Please help me before someone calls CPS on me!

Discussion in 'The Toddler Years(1-3)' started by jnholman, Apr 18, 2010.

  1. jnholman

    jnholman Well-Known Member

    First of all, I love my boys, but I am at my wits end regarding dinner or meal time. It is such a struggle and I am grasping at straws at how to fix things. Here is a little background before I get to the meat of the issue.

    My boys are close to 30 pounds and started to crawl 10.5 months. They have become super busy bodies now. Its hard to make them sit still outside of their high chairs. They are very happy boys who love to play. It seems like the only time they cry is the moment I put them in the high chair to eat. I give them their cheerios and sippie of milk. They happily eat and drink...then I take their sippie away and the fight it on!
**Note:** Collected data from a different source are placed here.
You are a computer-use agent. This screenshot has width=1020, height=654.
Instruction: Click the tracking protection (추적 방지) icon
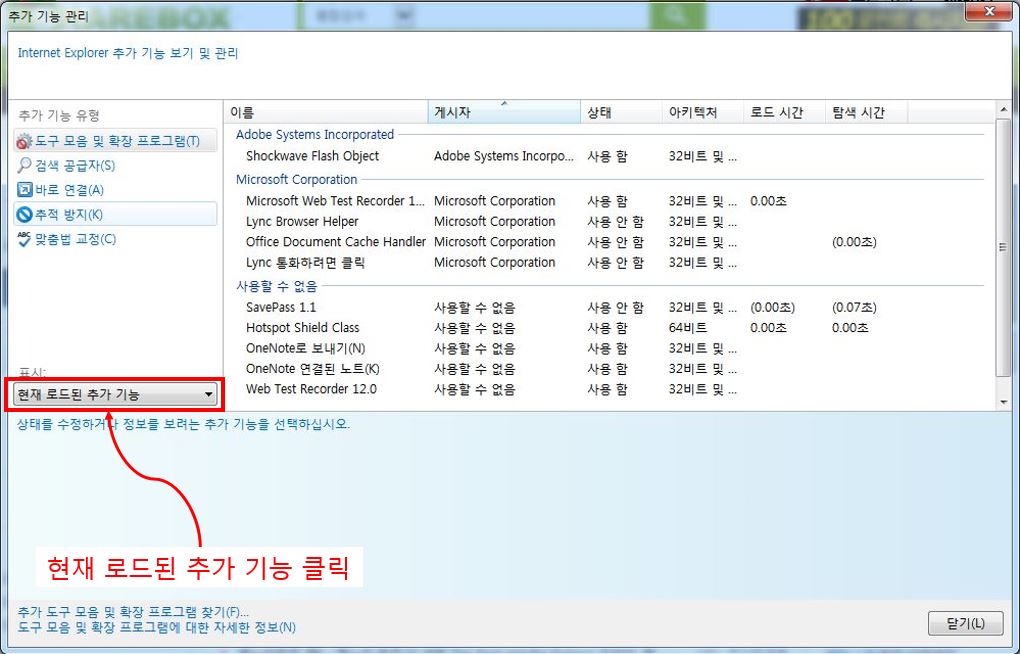(x=25, y=214)
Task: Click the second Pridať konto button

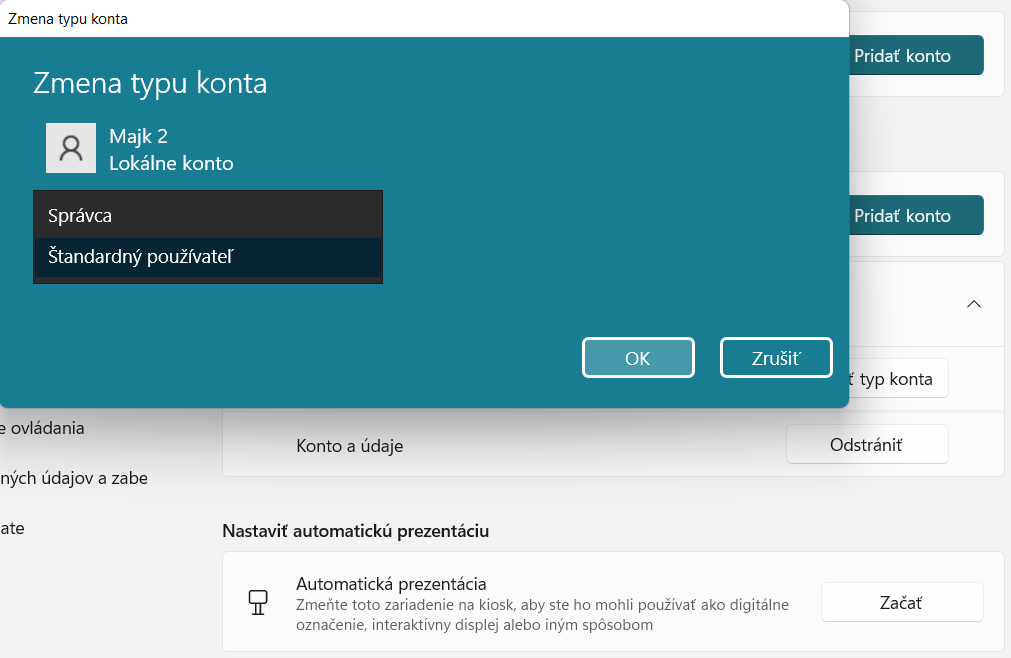Action: 916,216
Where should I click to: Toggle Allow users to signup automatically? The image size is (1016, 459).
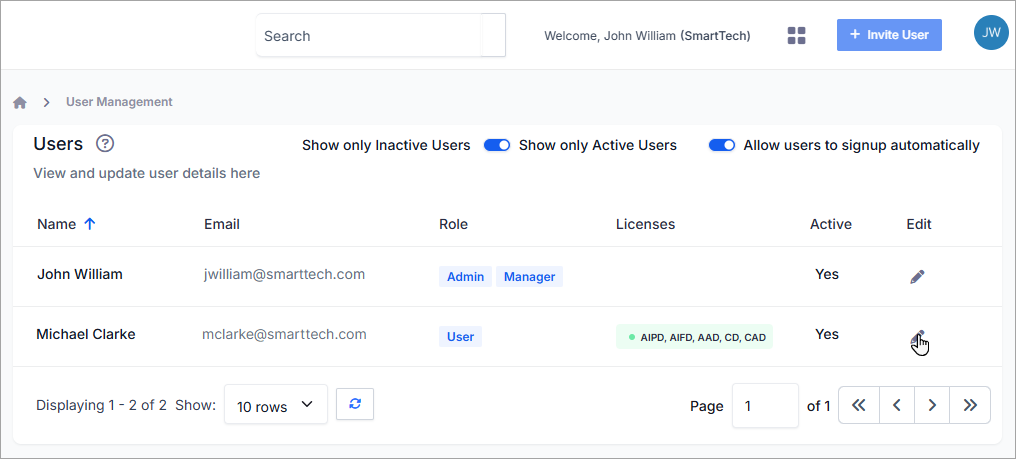click(722, 145)
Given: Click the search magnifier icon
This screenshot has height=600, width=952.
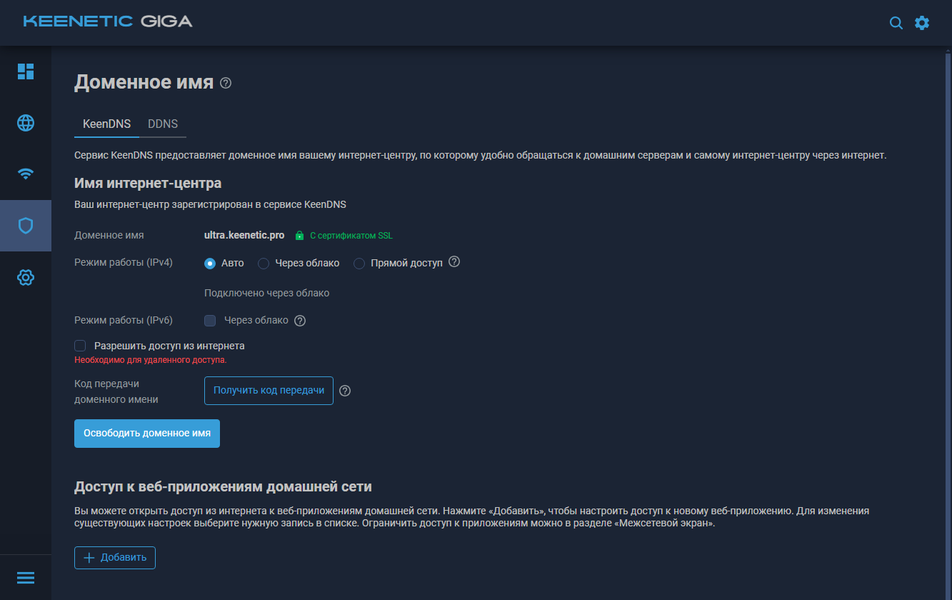Looking at the screenshot, I should point(896,23).
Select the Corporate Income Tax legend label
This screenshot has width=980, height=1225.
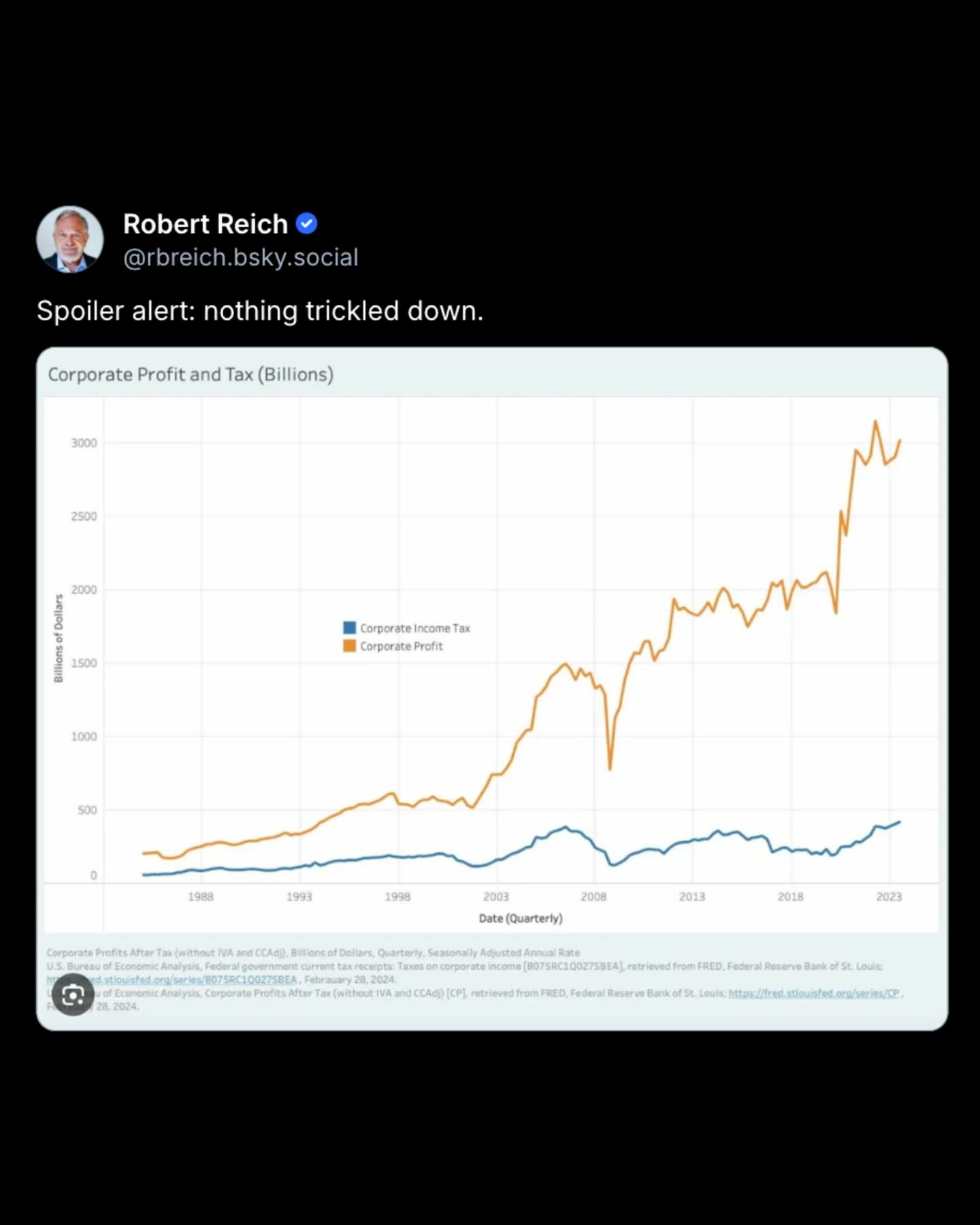pos(415,628)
    I will give them a bite of food and we are good for about 5 bites. Then they reach for their milk and I a play a tug of war with them. They dont eat, they want their milk.

    I am so tired of fighting with them. I do not want to give in to their tantrum because I do not want to start those habits, but WOW! I literally had to walk away from them. Unfortnately, DH works nights and we do not have help other than our nanny when we are at work.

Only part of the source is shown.